Course: Math 535 - Mathematical Methods in Data Science (MMiDS)
Author: Sebastien Roch, Department of Mathematics, University of Wisconsin-Madison
Updated: Oct 10, 2020
Copyright: © 2020 Sebastien Roch
We start with convex sets.
Definition (Convex Set): A set $D \subseteq \mathbb{R}^d$ is convex if for all $\mathbf{x}, \mathbf{y} \in D$ and all $\alpha \in [0,1]$
$$ (1-\alpha) \mathbf{x} + \alpha \mathbf{y} \in D. $$$\lhd$
Example: Any open ball in $\mathbb{R}^d$ is convex.
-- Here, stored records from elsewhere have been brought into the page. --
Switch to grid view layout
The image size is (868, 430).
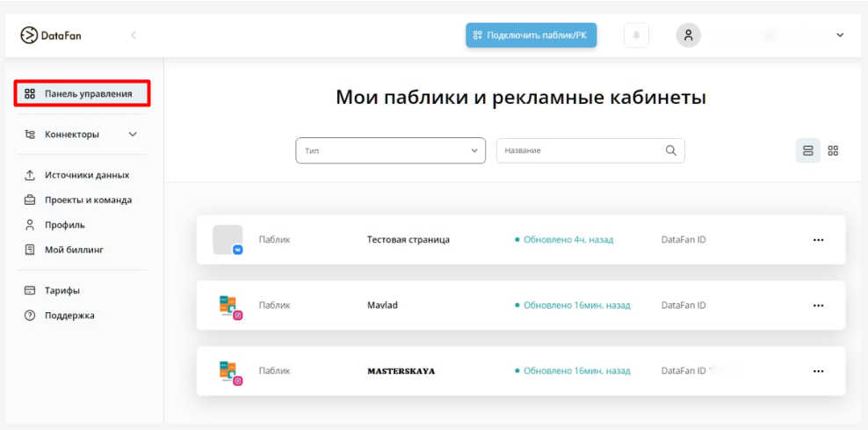(x=833, y=150)
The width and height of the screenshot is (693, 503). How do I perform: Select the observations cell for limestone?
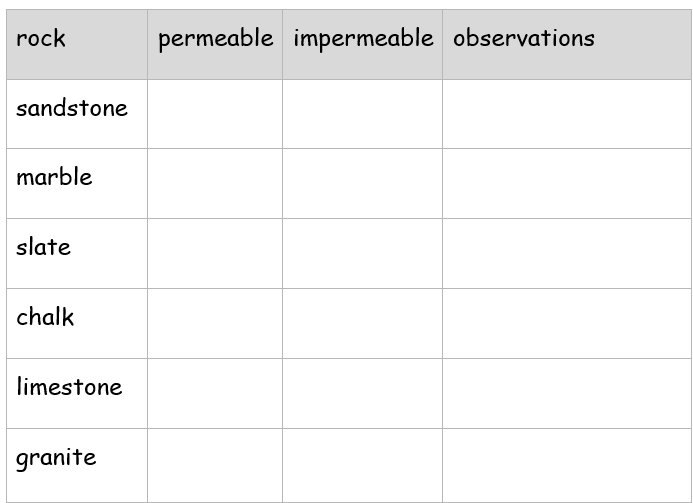[567, 393]
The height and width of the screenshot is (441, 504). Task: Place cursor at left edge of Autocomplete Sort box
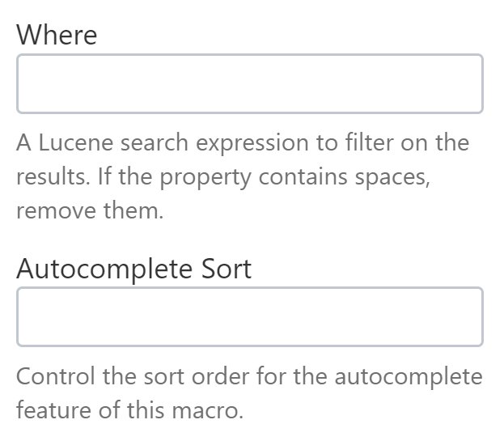point(24,316)
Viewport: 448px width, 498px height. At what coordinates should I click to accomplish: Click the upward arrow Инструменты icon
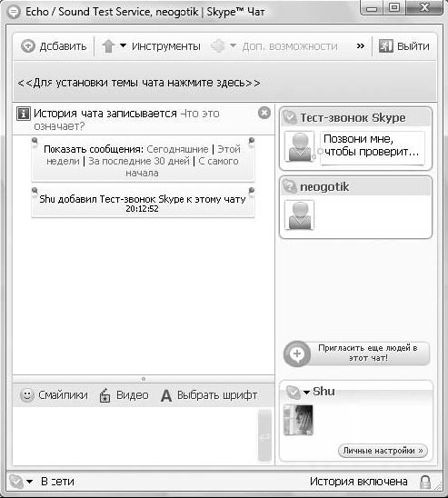(x=108, y=46)
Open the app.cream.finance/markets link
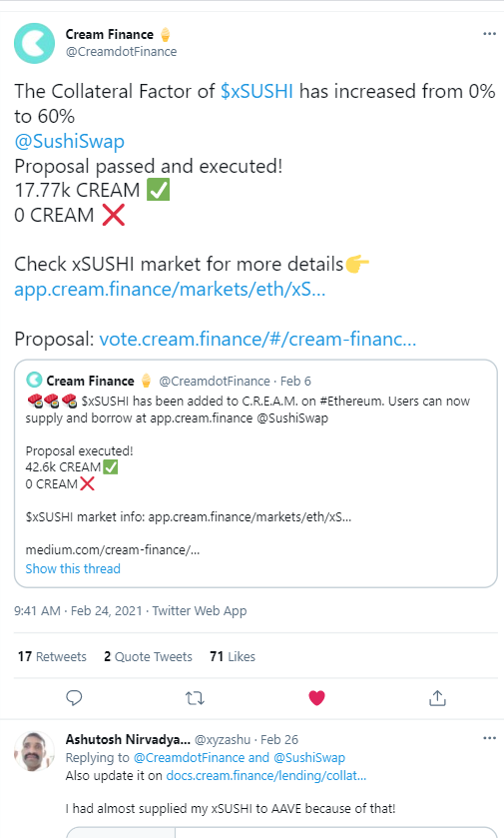This screenshot has height=838, width=504. tap(170, 289)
Indeed, let $\delta > 0$ and $\mathbf{x}_0$. For any $\mathbf{x}, \mathbf{y} \in B_{\delta}(\mathbf{x}_0)$ and any $\alpha \in [0,1]$, we have
$$ \begin{align*} \|[(1-\alpha) \mathbf{x} + \alpha \mathbf{y}] - \mathbf{x}_0\| &= \|(1-\alpha) (\mathbf{x} - \mathbf{x}_0) + \alpha (\mathbf{y} - \mathbf{x}_0)\|\\ &\leq \|(1-\alpha) (\mathbf{x} - \mathbf{x}_0)\| + \|\alpha (\mathbf{y} - \mathbf{x}_0)\|\\ &= (1-\alpha) \|\mathbf{x} - \mathbf{x}_0\| + \alpha \|\mathbf{y} - \mathbf{x}_0\|\\ &\leq (1-\alpha) \delta + \alpha \delta\\ &= \delta \end{align*} $$where we used the triangle inequality on the second line. Hence we have established that $(1-\alpha) \mathbf{x} + \alpha \mathbf{y} \in B_{\delta}(\mathbf{x}_0)$. $\lhd$
A number of operations preserve convexity.
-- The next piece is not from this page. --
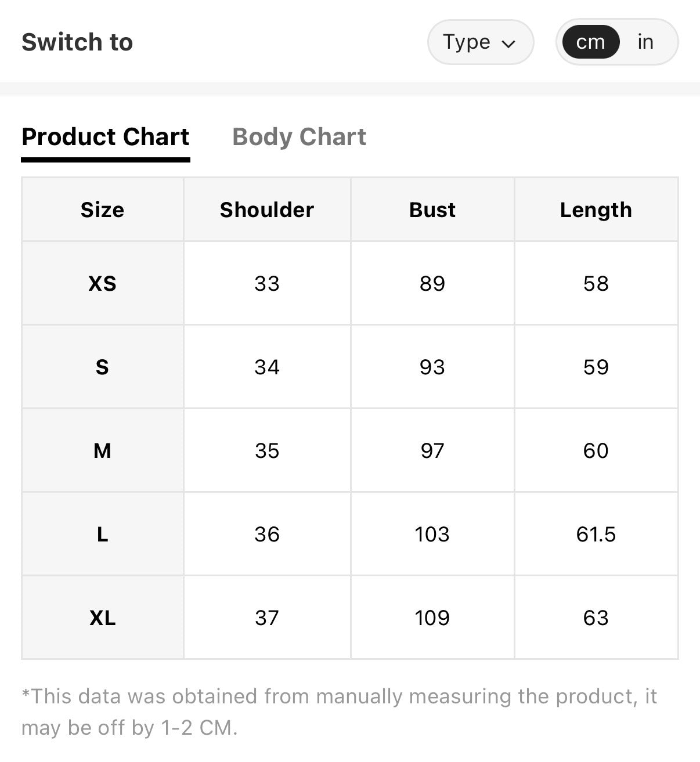Click the manual measurement disclaimer note

pyautogui.click(x=339, y=712)
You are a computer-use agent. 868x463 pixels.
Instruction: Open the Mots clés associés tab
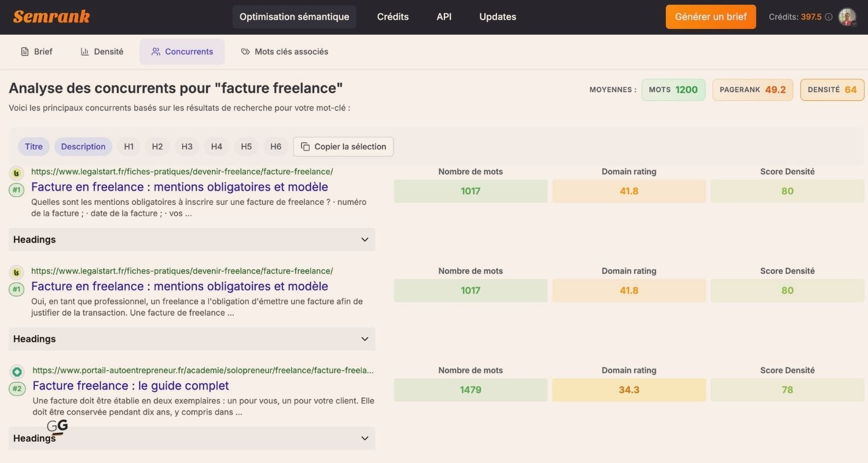(x=285, y=52)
Lemma (Operations that Preserve Convexity): Let $S_1$ and $S_2$ be convex sets in $\mathbb{R}^d$. Let $\beta \in \mathbb{R}$ and $\mathbf{b} \in \mathbb{R}^d$. The following sets are also convex:
(a) $\beta S_1 = \{\beta \mathbf{x}\,:\, \mathbf{x} \in S_1\}$
(b) $S_1 + \mathbf{b} = \{\mathbf{x} + \mathbf{b}\,:\, \mathbf{x} \in S_1\}$
(c) $S_1 + S_2 = \{\mathbf{x}_1 + \mathbf{x}_2\,:\, \mathbf{x}_1 \in S_1 \text{ and } \mathbf{x}_2 \in S_2\}$
(d) $S_1 \times S_2 = \{(\mathbf{x}_1, \mathbf{x}_2) \,:\, \mathbf{x}_1 \in S_1 \text{ and } \mathbf{x}_2 \in S_2\}$
(e) $T = \{\mathbf{x}_1\,:\, (\mathbf{x}_1, \mathbf{x}_2) \in S_1 \times \mathbb{R}^d\}$
(f) $S_1 \cap S_2 = \{\mathbf{x}\,:\, \mathbf{x} \in S_1 \text{ and } \mathbf{x} \in S_2\}$
Proof: We only prove (f). The other statements are left as an exercise. Suppose $\mathbf{x}, \mathbf{y} \in S_1 \cap S_2$ and $\alpha \in [0,1]$. Then, by the convexity of $S_1$, $(1-\alpha) \mathbf{x} + \alpha \mathbf{y} \in S_1$ and, by the convexity of $S_2$, $(1-\alpha) \mathbf{x} + \alpha \mathbf{y} \in S_2$. Hence
$$ (1-\alpha) \mathbf{x} + \alpha \mathbf{y} \in S_1 \cap S_2. $$$\square$
Our main interest is in convex functions.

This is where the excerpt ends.